Assemblywoman Daniele Monroe-Moreno, D-North Las Vegas. (Brett Le Blanc/Las Vegas Review-Journal) @bleblancphoto

CARSON CITY — A move to ban private, for-profit state and local prisons in Nevada, passed by the Legislature in 2017 but vetoed by then-Gov. Brian Sandoval, is back before lawmakers.

Nevada does not have for-profit prisons. Assembly Bill 183, nearly identical to the 2017 measure, would ensure that doesn’t change, requiring that the state or localities be in charge of “core correctional services” such as housing, safeguarding, protecting and disciplining prisoners. Other prison services providing food, education and training, medical care and cleaning could still be contracted out.

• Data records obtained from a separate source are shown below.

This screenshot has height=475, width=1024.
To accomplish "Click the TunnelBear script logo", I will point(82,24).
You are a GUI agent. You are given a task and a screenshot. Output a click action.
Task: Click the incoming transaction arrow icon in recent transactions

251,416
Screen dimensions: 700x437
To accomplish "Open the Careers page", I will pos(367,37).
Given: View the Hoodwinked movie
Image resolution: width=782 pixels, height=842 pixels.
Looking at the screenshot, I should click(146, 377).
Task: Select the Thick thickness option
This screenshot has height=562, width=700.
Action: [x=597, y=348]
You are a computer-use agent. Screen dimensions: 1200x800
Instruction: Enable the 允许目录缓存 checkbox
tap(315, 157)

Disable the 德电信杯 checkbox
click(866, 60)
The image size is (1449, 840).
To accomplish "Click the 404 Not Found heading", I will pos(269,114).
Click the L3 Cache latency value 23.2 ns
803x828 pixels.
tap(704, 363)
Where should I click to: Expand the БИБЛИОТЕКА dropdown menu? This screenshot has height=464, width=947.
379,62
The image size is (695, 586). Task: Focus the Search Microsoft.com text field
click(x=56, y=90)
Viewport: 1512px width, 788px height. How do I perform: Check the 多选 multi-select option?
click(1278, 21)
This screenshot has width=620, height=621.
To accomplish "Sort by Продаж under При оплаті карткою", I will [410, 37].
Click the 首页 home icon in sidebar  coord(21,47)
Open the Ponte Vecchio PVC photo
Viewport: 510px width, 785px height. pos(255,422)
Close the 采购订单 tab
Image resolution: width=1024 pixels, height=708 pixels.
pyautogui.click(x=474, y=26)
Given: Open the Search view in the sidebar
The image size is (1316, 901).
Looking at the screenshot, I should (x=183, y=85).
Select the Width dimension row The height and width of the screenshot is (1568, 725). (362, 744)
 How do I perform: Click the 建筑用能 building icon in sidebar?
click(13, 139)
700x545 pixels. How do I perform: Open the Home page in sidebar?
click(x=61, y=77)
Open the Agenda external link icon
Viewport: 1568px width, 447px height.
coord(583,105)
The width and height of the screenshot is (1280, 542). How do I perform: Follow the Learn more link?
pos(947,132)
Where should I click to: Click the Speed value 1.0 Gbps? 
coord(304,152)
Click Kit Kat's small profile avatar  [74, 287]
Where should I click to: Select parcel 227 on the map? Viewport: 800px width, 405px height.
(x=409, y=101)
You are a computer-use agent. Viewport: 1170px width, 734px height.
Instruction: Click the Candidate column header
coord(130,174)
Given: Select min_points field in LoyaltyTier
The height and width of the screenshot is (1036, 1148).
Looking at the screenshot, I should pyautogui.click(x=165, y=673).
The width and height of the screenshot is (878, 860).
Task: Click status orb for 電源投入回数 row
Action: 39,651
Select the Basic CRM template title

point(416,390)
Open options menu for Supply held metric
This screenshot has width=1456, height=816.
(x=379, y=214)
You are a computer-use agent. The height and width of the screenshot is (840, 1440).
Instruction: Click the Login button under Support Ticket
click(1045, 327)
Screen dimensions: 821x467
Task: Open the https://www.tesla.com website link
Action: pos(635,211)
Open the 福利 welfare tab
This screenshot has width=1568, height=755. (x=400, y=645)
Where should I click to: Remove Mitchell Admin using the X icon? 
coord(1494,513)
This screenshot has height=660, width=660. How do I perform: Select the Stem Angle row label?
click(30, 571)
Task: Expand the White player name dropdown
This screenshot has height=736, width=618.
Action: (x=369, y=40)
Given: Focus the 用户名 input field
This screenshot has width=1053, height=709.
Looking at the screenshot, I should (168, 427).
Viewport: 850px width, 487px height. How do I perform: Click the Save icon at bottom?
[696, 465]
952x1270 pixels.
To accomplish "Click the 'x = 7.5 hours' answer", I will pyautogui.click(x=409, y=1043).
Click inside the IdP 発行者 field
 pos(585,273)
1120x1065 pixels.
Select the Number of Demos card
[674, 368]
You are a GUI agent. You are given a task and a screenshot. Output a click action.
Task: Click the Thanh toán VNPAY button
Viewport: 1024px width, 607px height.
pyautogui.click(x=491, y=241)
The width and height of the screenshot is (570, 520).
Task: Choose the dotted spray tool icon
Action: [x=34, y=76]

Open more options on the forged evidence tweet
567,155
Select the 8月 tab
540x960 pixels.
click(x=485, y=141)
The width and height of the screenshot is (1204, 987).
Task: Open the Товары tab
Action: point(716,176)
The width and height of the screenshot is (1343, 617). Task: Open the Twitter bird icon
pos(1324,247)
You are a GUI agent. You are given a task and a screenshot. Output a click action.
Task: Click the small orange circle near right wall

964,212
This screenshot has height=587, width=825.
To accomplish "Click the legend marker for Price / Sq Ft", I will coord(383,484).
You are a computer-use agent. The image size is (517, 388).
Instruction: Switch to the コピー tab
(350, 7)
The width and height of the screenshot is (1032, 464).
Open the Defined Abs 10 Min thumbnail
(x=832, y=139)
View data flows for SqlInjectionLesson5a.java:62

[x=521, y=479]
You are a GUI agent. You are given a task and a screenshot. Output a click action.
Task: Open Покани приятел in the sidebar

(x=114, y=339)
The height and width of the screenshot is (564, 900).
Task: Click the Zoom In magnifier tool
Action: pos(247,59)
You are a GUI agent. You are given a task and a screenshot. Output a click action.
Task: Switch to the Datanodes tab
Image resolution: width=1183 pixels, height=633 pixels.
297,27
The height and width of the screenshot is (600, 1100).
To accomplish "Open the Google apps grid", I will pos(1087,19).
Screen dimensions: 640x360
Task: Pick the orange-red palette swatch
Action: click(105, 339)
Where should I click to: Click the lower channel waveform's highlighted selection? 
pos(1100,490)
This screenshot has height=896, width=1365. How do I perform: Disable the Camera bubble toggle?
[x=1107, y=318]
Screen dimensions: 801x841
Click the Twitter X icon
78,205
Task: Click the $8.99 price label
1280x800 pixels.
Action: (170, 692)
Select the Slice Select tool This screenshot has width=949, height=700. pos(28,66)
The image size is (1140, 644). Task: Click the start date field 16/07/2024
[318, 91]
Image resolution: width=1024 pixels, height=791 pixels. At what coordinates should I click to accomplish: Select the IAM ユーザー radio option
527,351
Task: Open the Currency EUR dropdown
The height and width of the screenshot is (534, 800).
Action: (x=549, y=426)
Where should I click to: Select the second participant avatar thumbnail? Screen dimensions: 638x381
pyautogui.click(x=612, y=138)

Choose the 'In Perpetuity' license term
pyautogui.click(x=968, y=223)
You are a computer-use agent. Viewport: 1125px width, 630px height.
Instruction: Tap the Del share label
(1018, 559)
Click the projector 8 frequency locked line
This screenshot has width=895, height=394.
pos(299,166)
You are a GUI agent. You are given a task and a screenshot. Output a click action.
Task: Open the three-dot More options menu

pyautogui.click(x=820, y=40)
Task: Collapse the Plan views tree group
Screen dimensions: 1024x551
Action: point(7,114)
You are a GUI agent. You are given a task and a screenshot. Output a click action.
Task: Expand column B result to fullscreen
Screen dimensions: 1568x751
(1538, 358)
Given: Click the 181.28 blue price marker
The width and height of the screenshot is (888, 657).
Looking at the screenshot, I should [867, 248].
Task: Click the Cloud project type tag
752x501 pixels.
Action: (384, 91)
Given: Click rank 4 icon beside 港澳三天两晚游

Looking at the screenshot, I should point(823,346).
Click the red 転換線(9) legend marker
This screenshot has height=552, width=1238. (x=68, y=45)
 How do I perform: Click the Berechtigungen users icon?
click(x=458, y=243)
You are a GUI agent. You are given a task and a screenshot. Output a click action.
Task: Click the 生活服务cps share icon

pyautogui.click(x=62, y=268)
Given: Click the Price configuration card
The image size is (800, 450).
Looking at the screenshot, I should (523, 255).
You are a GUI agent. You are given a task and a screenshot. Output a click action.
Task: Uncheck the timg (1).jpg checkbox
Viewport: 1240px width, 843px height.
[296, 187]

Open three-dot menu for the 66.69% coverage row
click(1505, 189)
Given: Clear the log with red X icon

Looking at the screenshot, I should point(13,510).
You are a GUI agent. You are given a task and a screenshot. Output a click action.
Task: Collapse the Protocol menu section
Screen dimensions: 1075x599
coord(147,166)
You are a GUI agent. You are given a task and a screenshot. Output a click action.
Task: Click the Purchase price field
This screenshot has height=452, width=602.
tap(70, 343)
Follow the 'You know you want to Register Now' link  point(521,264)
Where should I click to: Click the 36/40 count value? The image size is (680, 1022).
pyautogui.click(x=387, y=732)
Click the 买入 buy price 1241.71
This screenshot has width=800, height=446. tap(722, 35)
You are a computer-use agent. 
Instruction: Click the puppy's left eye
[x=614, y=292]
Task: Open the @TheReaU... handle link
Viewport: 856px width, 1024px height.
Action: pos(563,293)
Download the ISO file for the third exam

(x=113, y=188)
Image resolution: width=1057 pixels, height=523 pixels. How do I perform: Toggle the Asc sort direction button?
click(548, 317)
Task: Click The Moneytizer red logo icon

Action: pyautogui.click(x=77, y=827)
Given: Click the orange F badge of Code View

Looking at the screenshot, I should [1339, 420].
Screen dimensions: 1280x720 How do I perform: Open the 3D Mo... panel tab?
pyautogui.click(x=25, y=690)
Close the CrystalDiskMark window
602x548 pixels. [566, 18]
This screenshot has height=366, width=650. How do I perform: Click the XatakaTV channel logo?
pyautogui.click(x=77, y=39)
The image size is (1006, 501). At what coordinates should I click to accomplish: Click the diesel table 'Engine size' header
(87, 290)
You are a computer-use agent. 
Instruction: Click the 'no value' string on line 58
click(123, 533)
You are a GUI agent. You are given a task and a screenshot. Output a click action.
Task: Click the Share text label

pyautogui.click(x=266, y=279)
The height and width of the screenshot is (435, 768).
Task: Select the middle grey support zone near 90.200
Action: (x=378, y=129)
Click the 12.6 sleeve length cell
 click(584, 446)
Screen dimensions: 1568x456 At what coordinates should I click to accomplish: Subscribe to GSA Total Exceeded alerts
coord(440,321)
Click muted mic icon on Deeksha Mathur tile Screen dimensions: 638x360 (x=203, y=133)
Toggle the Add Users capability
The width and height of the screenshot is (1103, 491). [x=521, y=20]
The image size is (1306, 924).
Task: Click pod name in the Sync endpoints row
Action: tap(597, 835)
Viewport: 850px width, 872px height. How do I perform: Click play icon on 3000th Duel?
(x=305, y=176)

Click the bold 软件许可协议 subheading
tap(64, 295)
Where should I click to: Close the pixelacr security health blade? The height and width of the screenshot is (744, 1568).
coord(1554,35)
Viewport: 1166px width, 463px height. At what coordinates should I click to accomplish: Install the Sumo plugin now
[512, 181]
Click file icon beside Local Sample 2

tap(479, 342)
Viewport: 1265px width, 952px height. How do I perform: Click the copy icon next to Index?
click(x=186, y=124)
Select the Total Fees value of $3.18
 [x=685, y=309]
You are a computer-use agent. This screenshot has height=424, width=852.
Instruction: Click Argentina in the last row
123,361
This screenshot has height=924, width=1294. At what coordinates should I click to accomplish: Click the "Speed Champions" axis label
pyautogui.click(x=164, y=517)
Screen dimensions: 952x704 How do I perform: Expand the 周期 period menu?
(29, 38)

Further, the bill would require the state by 2022 to end contracts with for-profit entities for housing Nevada prisoners out of state, though prisoners could still be transferred to publicly run facilities under existing interstate compacts.

“Outlawing for-profit prisons once and for all will establish a criminal justice system of equity, integrity, fairness, and a system that views prisoners as people instead of profit margins,” Assemblywoman Daniele Monroe-Moreno, D-North Las Vegas, a retired corrections officer and lead sponsor of the 2017 and 2019 bills, told the Assembly Judiciary Committee in a hearing Thursday.

Sandoval vetoed the 2017 bill citing the state’s potential need to contract with private entities to house prisoners. In October of that year, the state authorized a $9.2 million outlay to send 200 prisoners to Arizona for two years while the Southern Desert Correctional Center north of Las Vegas was renovated.

Those inmates are scheduled to return to Nevada facilities this year, half of them in July, Monroe-Moreno said.

Nevada once contracted with a private juvenile detention facility and private prison for women. In 2003, the state investigation found poor supervision and medical care at the women’s prison, where an inmate had been impregnated by a guard. The operator — Corrections Corporation of America, now known as CoreCivic — chose not to renew its contract with the state, citing losses. The private juvenile facility closed in 2015.

CoreCivic continues to operate the Nevada Southern Detention Center in Pahrump to house those in the custody of the U.S. Marshals Service and U.S. Immigration and Customs Enforcement. It also operates the Arizona facility currently housing Nevada inmates.

Monroe-Moreno’s bill has 19 other sponsors.